Would I be right in saying that "bon à" is followed by a verb and "bon en" a noun, like so:
Je suis bon en maths?
Je suis bon à jouer au foot?
Je corrige les "rédations de soi" des étudiants et moi, je ne sais pas quelle est correcte!
Merci!


----------



## pastrygirl

Peut-on aussi dire _je suis fort(e) en ... ???_


----------



## CélineK.

ou bien fort(e) à (verbe)?
tant de questions!


----------



## Cath.S.

être fort en:
_Il est fort en maths._
_être fort / bon  à_

For to be good at + verb, I suggest either using a noun and different construction whenever possible,
_He's good at being a dad_
=>
_Il fait un bon père,_
_Il est bon père,_
_c'est un bon père,_

or using
_*savoir* (*bien*):_
_He is good at solving problems_
_Il sait (bien) résoudre les problèmes_


----------



## troubleshoot1001

Bonjour,

My sentence is "I am an actor and I'm good at it"
Would it be "Je suis un acteur et j'y suis bon" ?
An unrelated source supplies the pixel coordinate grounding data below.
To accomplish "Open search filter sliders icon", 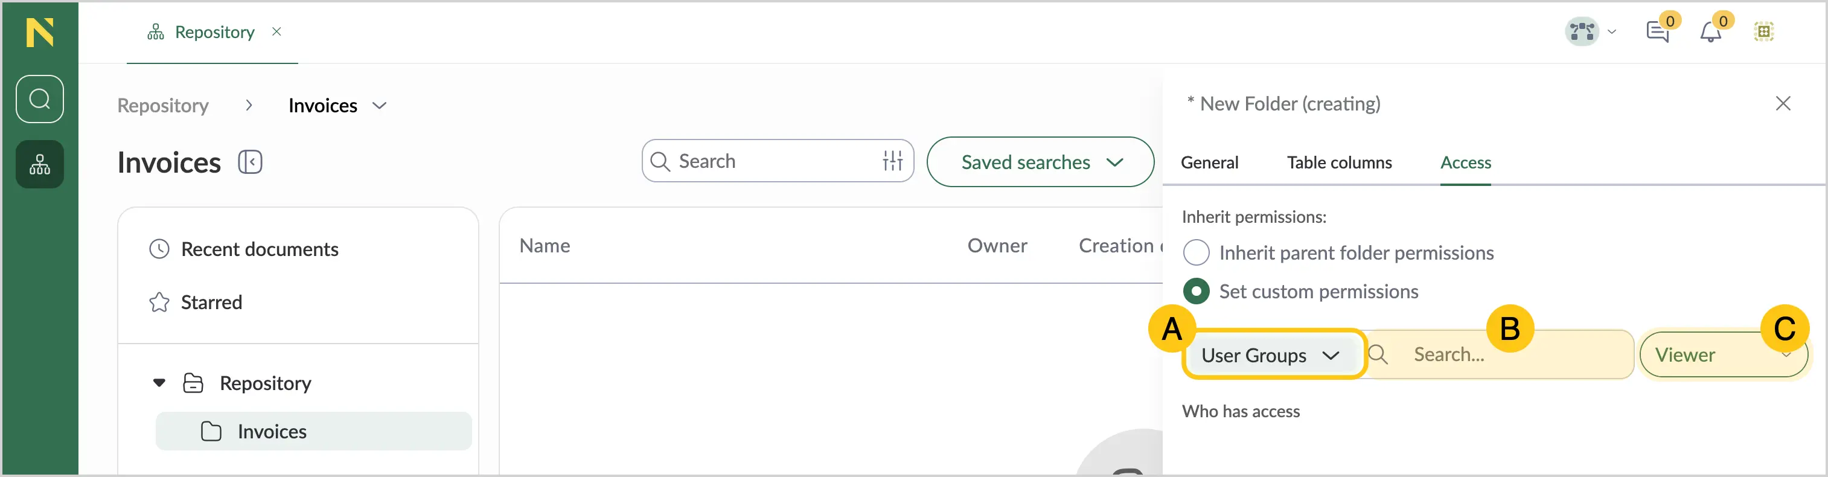I will point(892,161).
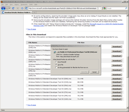Bookmark this page with the star icon

(x=98, y=8)
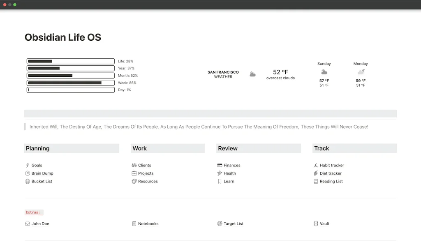Select the Health feather icon

(x=220, y=173)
Or just make it shorter "I am an actor who good at it" if possible in French.

Merci


----------



## Micia93

"je suis un acteur et je suis doué / je me défends bien "
"I am an actor who good at it" doesn't fit, I'm afraid

:=)


----------



## rolmich

"je suis un acteur et je suis bon dans mon domaine".
mon domaine = my field


----------



## A-class-act

Mon cours préféré, c'est les sciences parce que je le trouve intéressant et je me trouve très bien dedans.


----------



## Souxie

Le mieux, je pense: *Mon cours préféré c'est sciences car je trouve ça intéressant et que j'y suis bon.*


----------



## philosophia

ou encore : ce que je préfère, c'est le cours de sciences, parce que je le trouve intéressant et que je suis doué(e) pour ça / parce que je trouve ça intéressant et que je suis doué(e).


----------



## frognsausage

Hi

Can I say "j'en suis fort(e)" for "I'm good at it"?

Eg.

I like English because I'm good at it

J'aime l'anglais parce que j'en suis fort

Merci d'avance


----------



## Yllanos

sorry no you can't. you can say "j'aime l'anglais parce je suis bon à ça", ou "parce que je suis fort en langues".
please wait for other options, there must be plenty of ways to phrase it correctly


----------



## frognsausage

j'y suis fort?


----------



## Franck Bronte

Hi, 

_j'en suis fort(e)_ means nothing but you was very close. 

You can say
J'aime l'anglais parce que je suis bon.


----------



## frognsausage

So, in French you can omit the "at it" and just say "because I'm good" 

(I was going by the construction "j'en suis sûr" - oh well, I tried!)

Thanks for the replies.


----------



## mylaine

pqrce que je suis doué pour cela...parce que j'ai de bonnes capacités

parce que j'ai des capacités certaines en Anglais

parce que j'y excelle...un peu prétentieux mais rigolo!


----------



## OnPoint

How about "J'y suis doué"?  (I am gifted at it.)


----------



## franc 91

Un collègien or une collègienne would say something like this - Moi, j'aime l'anglais parce que moi j'y arrive bien et j'ai toujours eu les bonnes notes, oui l'anglais ça me plaît.


----------



## Fred_C

Bonjour.
L’expression complète est «je suis fort *en* anglais».
Malheureusement, il est impossible de pronominaliser le complément «en anglais» au moyen d’un pronom adverbial qui correspondrait à la préposition «en».
Pour beaucoup de prépositions, ce pronom adverbial existe : 
Pour «sur», c’est «dessus»
Pour «dans», c’est «dedans»
Pour «à», c’est «Y»,
Pour «de», c’est «en».
Mais pour certaines prépositions, (comme «en» ou «par»), c’est impossible.


----------



## persona67

J'aime bien la première suggestion de frognsausage "parce que j'y suis fort"...


----------



## Yllanos

parce que je me débrouille pas mal
parce que je suis plutôt bon
parce que je suis sacrément bon


----------



## NiallerNinja

frognsausage said:


> Hi
> 
> Can I say "j'en suis fort(e)" for "I'm good at it"?
> 
> Eg.
> 
> I like English because I'm good at it
> 
> J'aime l'anglais parce que j'en suis fort
> 
> Merci d'avance



A QUESTION: If I am saying "I am good at it" would "Je suis bon" work? Here is the full sentence:
"J'aime lancer du poids parce que je suis bon." I would say "je suis forte" but I am pretty sure thta aslo means strong, which I am not, and I'm afraid that is what my teacher might interpret that as since lancer du poids means shotput i french.


----------



## Special Agent Dale Cooper

_"...parce que *je suis bon*." _ Perfectly correct !

However, rather than _"J'aime lancer du poids"_ (= _I like to throw weight_ ), you shoud use _"J'aime *le* lancer *de* poids"_, which is the proper name of the discipline (just like _"J'aime le foot"_, _"J'aime la natation"_ etc).


----------